It did not say what caused the fire but Maksym Marchenko, the Ukrainian governor of the region around the Black Sea port of Odesa, wrote on Telegram, "Neptune missiles guarding the Black Sea caused very serious damage to the Russian ship. Glory to Ukraine!"

This file photo shows the Moskva guided missile cruiser near a navy base in Sevastopol. AFP

Ukrainian presidential adviser Oleksiy Arestovych said that "a surprise happened" with Moskva.

"It burns strongly. Right now. And with this stormy sea, it is unknown whether they will be able to receive help," he said in a YouTube broadcast.

"We don't understand what happened."

Russia's navy has launched cruise missiles into Ukraine and its operations in the Black Sea are crucial to supporting land operations in south and east Ukraine.
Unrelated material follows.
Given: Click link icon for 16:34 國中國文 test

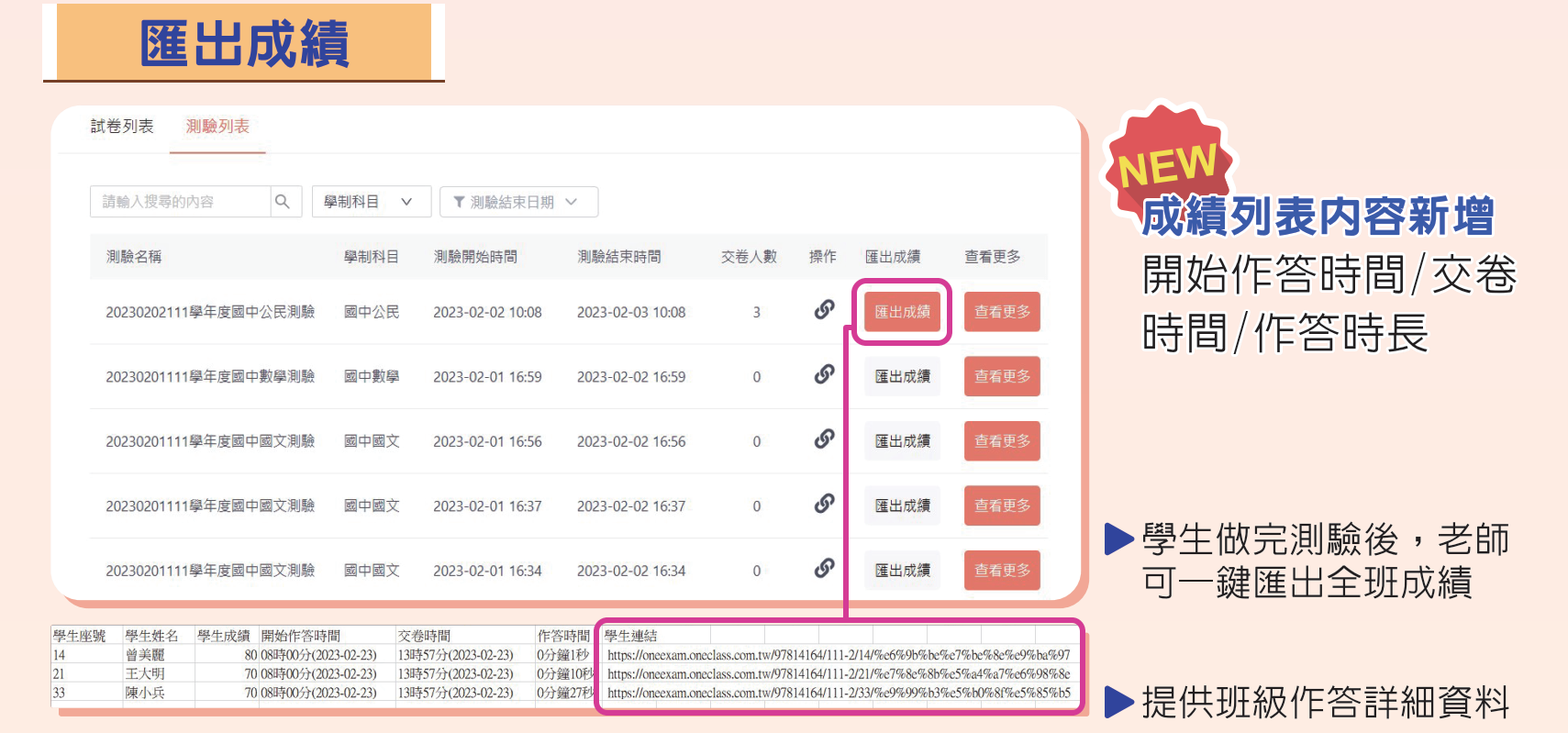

Russian news agencies said the Moskva, commissioned in 1983, was armed with 16 anti-ship "Vulkan" cruise missiles with a range of at least 700 km (440 miles).

Ukraine warned that Russia was ramping up efforts in the south and east as it tried to seize full control of the besieged port of Mariupol.
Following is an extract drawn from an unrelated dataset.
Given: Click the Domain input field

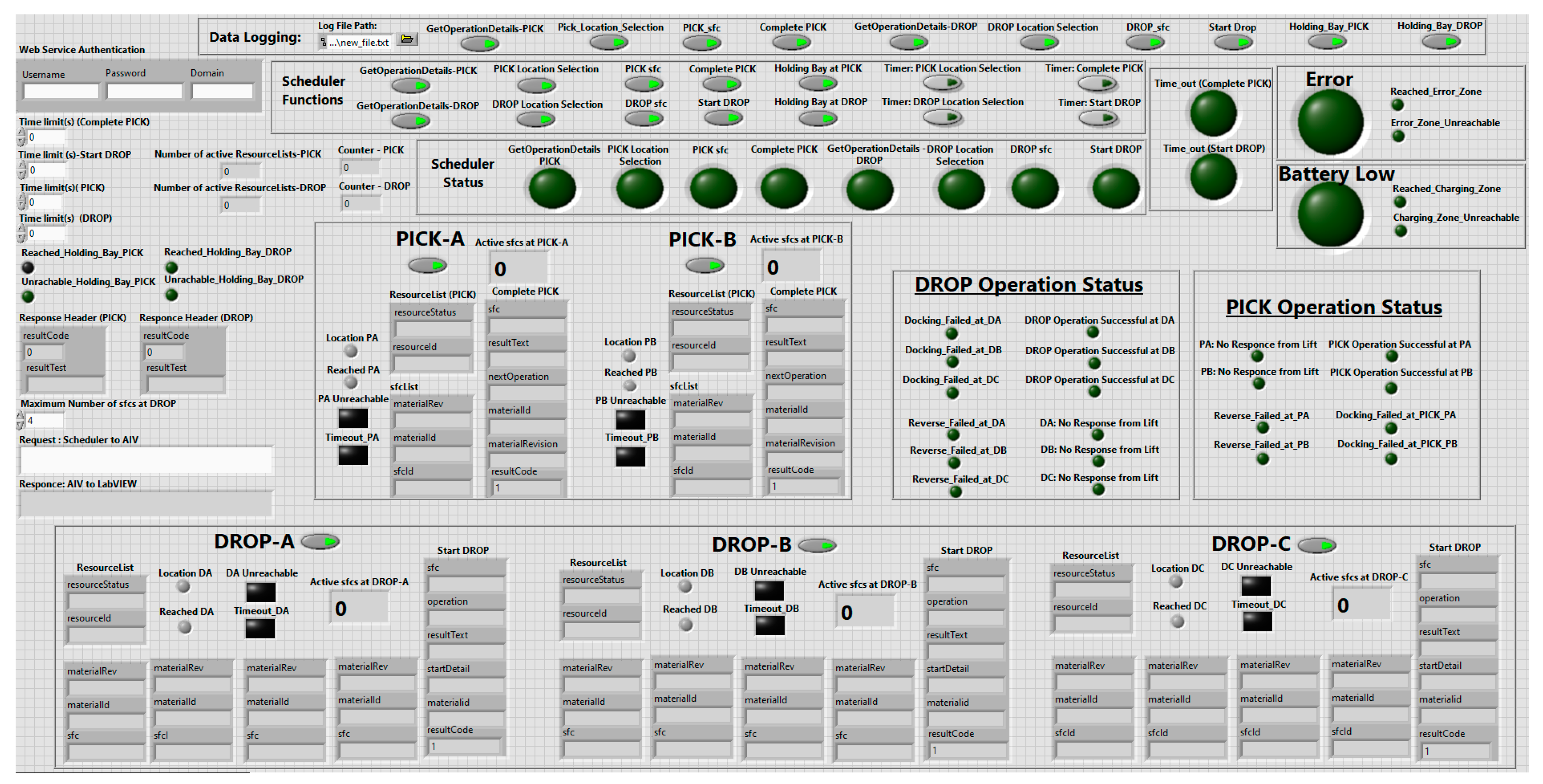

The Moskva was originally built in the Soviet era in Ukraine's Mykolaiv, and entered service in the early 1980s, according to Russian media.
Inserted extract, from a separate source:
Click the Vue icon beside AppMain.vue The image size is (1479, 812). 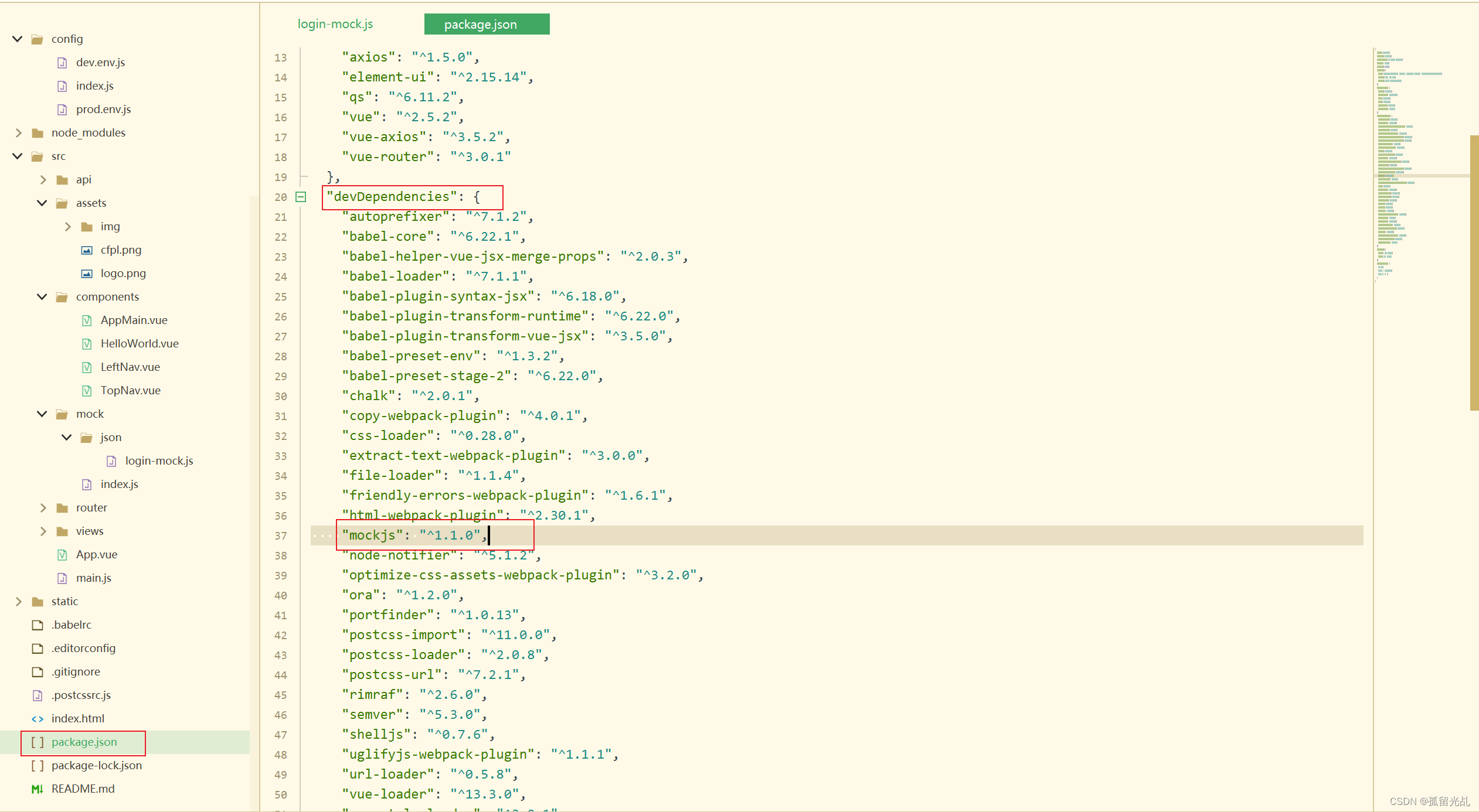[87, 320]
With a crew of 510, it was previously deployed in the Syria conflict where it served as naval protection for the Russian forces' Hmeimim airbase.

The missile cruiser carries 16 P-1000 Vulkan anti-ship missiles as well as an array of anti-submarine and mine-torpedo weapons, the reports said.

The Moskva gained notoriety early in the war when it called on Ukrainian border troops defending the strategic Snake Island to surrender, only to be defiantly refused.